Data Solutions Team provides COVID researchers with crucial data

As the world struggles with understanding COVID-19, medical researchers at Emory are accessing much-needed patient data from the LITS Data Solutions Team via a pair of projects that have been refocused to directly address the current crisis.

Real-Time Analytics (RTA)

Photo of new employee Archana Kud

Archana Kudrimoti.

Real-time analytics (RTA) is utilizing data almost as soon as it is written into the Emory Healthcare’s Electronic Medical Record so decision makers can discover insight about patients and the EHC ecosystem. The project team consists of a multi-disciplinary team, including Jim Blum (Faculty in Emory School of Medicine Biomedical Informatics Department); Archana Kudrimoti, Stephanie Rodgers, and Jeff Weaver  (LITS UIT); Brandon Tani, Bruce Douglas, and Tina Parmar (LITS: Emory Healthcare IS); Robert Tweedy, Whitney Hogg, Alex Edwards, Dileep Gunda, and Nita Deshpande (SOM BMI) .

The project team has shifted their work on RTA to orient around COVID-19 in order to assist with operations or research.

The original idea of the project was to monitor patient information within the hospital to potentially provide alerts to clinicians that something is wrong. For example, if someone was showing signs of sepsis, an algorithm could alert a doctor. With COVID-19 coming, Jim pivoted the project to analyze patients in the hospital for Coronavirus indicators to more quickly recognize when patients need to be moved to the ICU.

Photo of new employee

Stephanie Rodgers.

The team created a dashboard that has been very well received, especially by the critical care teams in the hospital. This successful effort demonstrates the usefulness of collaboration and adapting a tool for a specific situation.


Clinical Research Analytics Data Lake Environment (CRADLE) is a project that centers around creating a “data lake” for Emory’s clinical research. While a “data warehouse” refers to highly structured data for the purpose of fast data queries, a data lake is a repository for all data, regardless of structure, in order to capture everything possible for later use. CRADLE uses AWS services to implement modern data technologies.

The original goal of the CRADLE project was to create a dataset of patient data that third-party machine learning tools can use to find new insights about the data. This data is “de-identified,” so that the patients’ identities will not be revealed. The idea is to make healthcare data more accessible to the Emory community and to allow that community to use more modern tools to process the data.

photo of jeff weaver

Jeff Weaver.

However, the need for access to this data during the COVID-19 crisis is so great that the team decided to shift the project toward providing COVID-19 data and adjusting how the data is presented so that a higher amount of patient demographic data can be provided for analysis. Faculty researchers at Emory are excited about access to this data. The team has worked with Healthcare Compliance and the Office of Technology Transfer to set up a data use agreement that allows them to provide a limited data set to researchers without needing to go before the institutional review board (IRB), which is a lengthy process. This dataset is still de-indentified, except that it includes dates and zip codes which dramatically help researchers understand how the virus is spread.

Photo of new employee

Emma Wang.

The big picture for the Data Solutions Team beyond COVID is that they are proving the value of having data available in AWS for researchers where they are doing heavy machine learning on the data. Rather than exporting large amounts of data manually, and because everyone is working from home, the AWS environment has been particularly useful. The team has shown how quickly they can get data into this environment and allow researchers to use the environment for advanced analytics.

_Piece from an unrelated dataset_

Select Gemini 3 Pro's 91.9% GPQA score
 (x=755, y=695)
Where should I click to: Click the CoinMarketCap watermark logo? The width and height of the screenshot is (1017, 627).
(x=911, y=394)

The CRADLE project is the result of hard work that Jeff Weaver (director, data solutions) and Emma Wang (informatics analyst III, Data Soluitions) have done to make this possible, along with the project management help from Keith Covert (project manager, PMO) and support from Kendra Little, who is a manager on the Data Solutions Team.

Both RTA and CRADLE are examples of how Data Solutions has risen to the crisis at hand to provide much-needed assistance to Emory Healthcare.